This article describes the problem of automatically deploying code to a private GKE cluster and my workaround solution to it. Understanding this article will require some knowledge on GKE or Kubernetes in general.

The Problem

CloudBuild is a fantastic tool. A single CloudBuild run takes a configuration file, spins up a VM, and runs commands in order in a series of Docker containers which all have a common volume to write on. Typically, you pull up your source code from a source code repository, and build one or more Docker images (and perhaps other artifacts) which are then stored in the confusingly named Container Registry. My typical cloudbuild.yaml configuration file looks like this:

steps:
- name: 'gcr.io/cloud-builders/docker'
  args: [
    'build',
    '-t', 'eu.gcr.io/$PROJECT_ID/$REPO_NAME:$COMMIT_SHA', '.', '-f${_DOCKERFILE}',
  ]

- name: 'gcr.io/cloud-builders/docker'
  args: ["tag", "eu.gcr.io/$PROJECT_ID/$REPO_NAME:$COMMIT_SHA", "eu.gcr.io/$PROJECT_ID/$REPO_NAME:latest"]

- name: 'gcr.io/cloud-builders/kubectl'
  args: ['set', 'image', 'deployment/${_KUBERNETES_DEPLOYMENT}', '${_CONTAINER_NAME}=eu.gcr.io/$PROJECT_ID/$REPO_NAME:$COMMIT_SHA']
  env:
  - CLOUDSDK_CONTAINER_CLUSTER=${_KUBERNETES_CLUSTER}
  - CLOUDSDK_COMPUTE_ZONE=${_COMPUTE_ZONE}

images: ['eu.gcr.io/$PROJECT_ID/$REPO_NAME:$COMMIT_SHA', "eu.gcr.io/$PROJECT_ID/$REPO_NAME:latest"]

Each one of the steps is a distinct Docker container. First, CloudBuild builds a Docker image and tags it with the commit SHA. The image is then tagged as ’latest’. In the next step the newly built image is used to replace the previous container in a Kubernetes deployment. Finally, the image with both tags is stored in the Container Registry. This works fine when you have a GKE cluster without IP restricted access. However, if you have a private GKE cluster i.e. you are using Authorized Networks to restrict IP addresses from which your cluster can be accessed, the third step ‘kubectl set’ will fail to connect to the cluster.
________________________________________
→ **PROBLEMS AND TASKS**
1. In the article on deploying code to a private GKE cluster, rewrite the paragraph beginning "Each one of the steps" as a short list that keeps its main facts.
2. Answer these questions from the article on deploying code to a private GKE cluster:
(a) What does a single CloudBuild run spin up after taking a configuration file?
(b) Which builder image does the third step in the cloudbuild.yaml file use?
(c) What feature does a private GKE cluster use to restrict the IP addresses that can reach it?
3. In the article on deploying code to a private GKE cluster, switch "Container Registry" to "image repository" and write out the passage from "Each one of" to "to the cluster.".

→ **DATA EXCERPT**
________________________________________
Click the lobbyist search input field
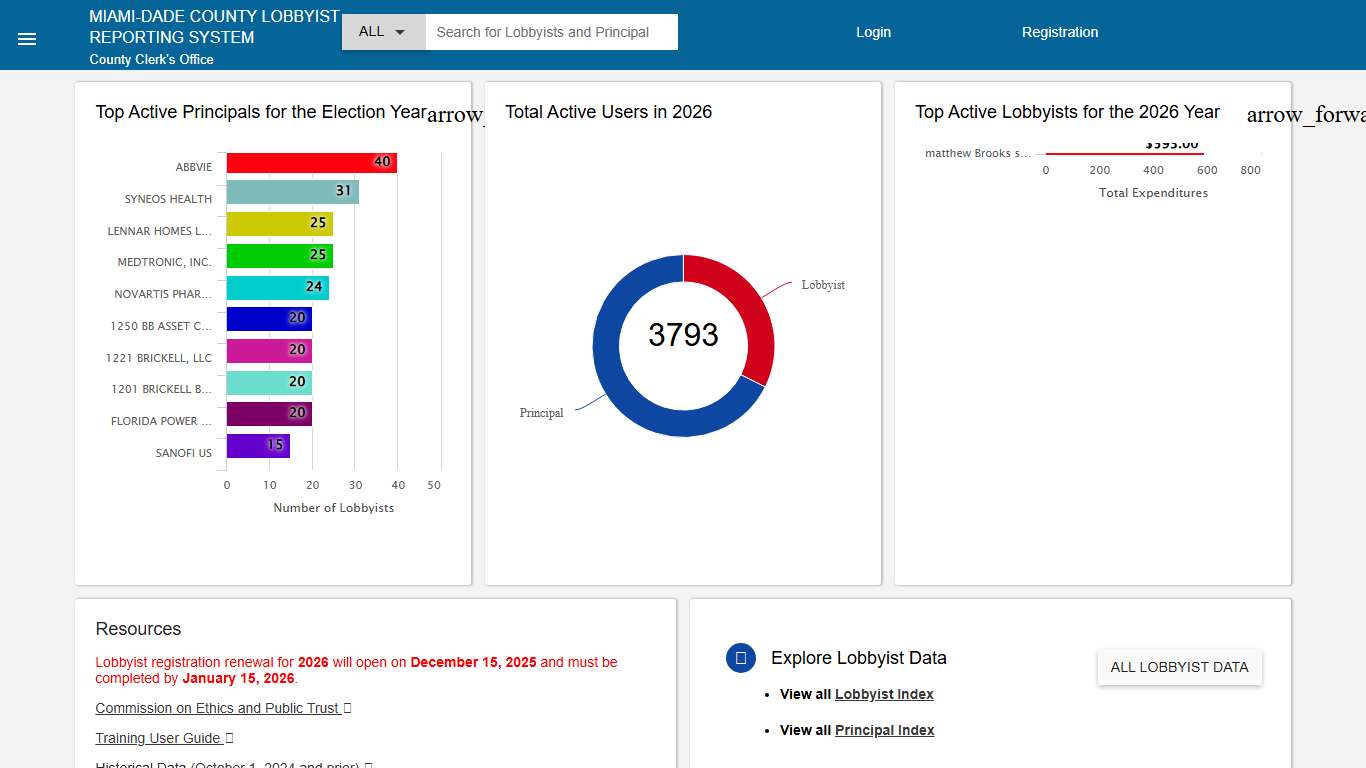The height and width of the screenshot is (768, 1366). [x=551, y=31]
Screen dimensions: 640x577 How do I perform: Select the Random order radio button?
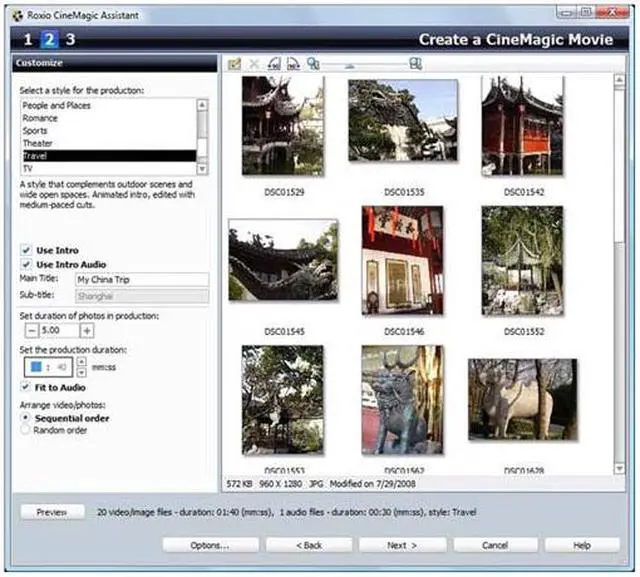coord(26,430)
________________________________________
→ **SOLUTIONS FOR EACH TASK**
1.
- Each step runs in its own Docker container.
- CloudBuild builds a Docker image and tags it with the commit SHA.
- The image is also tagged as 'latest'.
- The new image replaces the previous container in a Kubernetes deployment.
- The image is stored in the Container Registry with both tags.
- This works for a GKE cluster without IP-restricted access.
- With a private GKE cluster that uses Authorized Networks to limit which IP addresses can reach it, the third step, 'kubectl set', cannot connect to the cluster.

2.
(a) A VM.
(b) 'gcr.io/cloud-builders/kubectl'
(c) Authorized Networks.

3.
Each one of the steps is a distinct Docker container. First, CloudBuild builds a Docker image and tags it with the commit SHA. The image is then tagged as ’latest’. In the next step the newly built image is used to replace the previous container in a Kubernetes deployment. Finally, the image with both tags is stored in the image repository. This works fine when you have a GKE cluster without IP restricted access. However, if you have a private GKE cluster i.e. you are using Authorized Networks to restrict IP addresses from which your cluster can be accessed, the third step ‘kubectl set’ will fail to connect to the cluster.